Presumably, things could be better. But meanwhile, they were what they were. Cemp recognised that any attempt to alter them would cause fear and disturbance among human beings. And why do that merely to satisfy the egos of somewhat fewer than two thousand Silkies?
At least, that had been the problem until now. The coming of the space Silkies would add an indefinite number of new egos to the scene, yet, Cemp reasoned, not enough to change the statistics meaningfully.

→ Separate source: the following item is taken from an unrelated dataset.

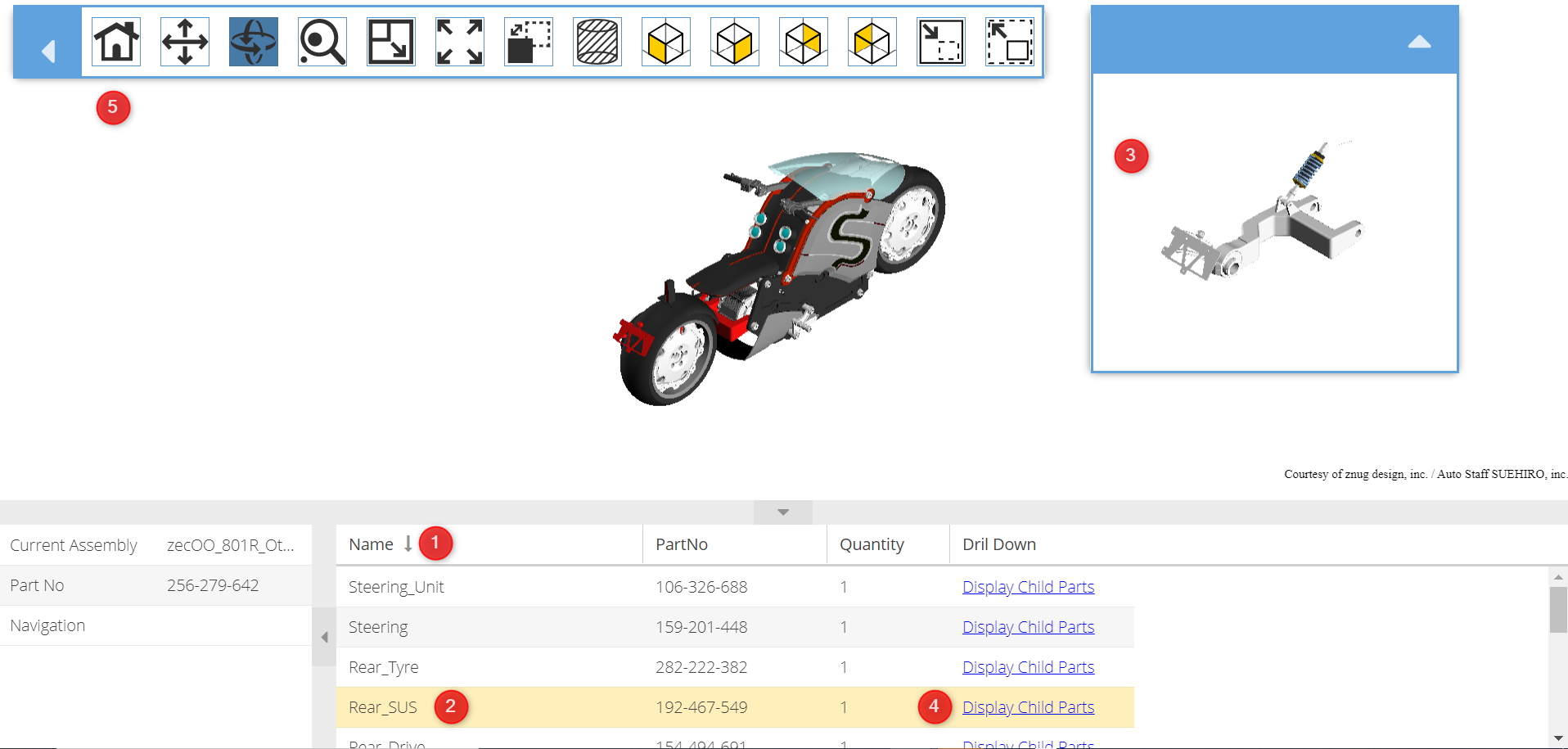
Task: Open Display Child Parts for Rear_SUS
Action: pos(1028,707)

Aloud, he said, 'As far as I can see, under all conceivable circumstances, there is no better solution to the Silkie problem than that which exists right now.'
Charley Baxter chose that moment to end the discussion, saying, 'Nat, you have our best, our very best, wishes. And our complete confidence. A spaceship will rush you to Mercury's orbit and give you a head start. Good luck.'
* * *
XIV
THE SCENE ahead was absolutely fantastic.
The Silkie planetoid would make its circuit of the sun far inside Mercury's eccentric orbit, and the appearance was that it might brush the edges of the great clouds of hot gas that seemed to poke out like streamers or shapeless arms from the sun's hot surface.
Cemp doubted if such a calamity would actually occur, but as he periodically subjected his steel-hard chitinous Silkie body to the sun's gravity, he sensed the enormous pull of it at this near distance. The circle of white fire filled almost the entire sky ahead. The light was so intense and came in on him on so many bands that it overwhelmed his receptor system whenever he let it in. And he had to open up at intervals in order to make readjustments in his course.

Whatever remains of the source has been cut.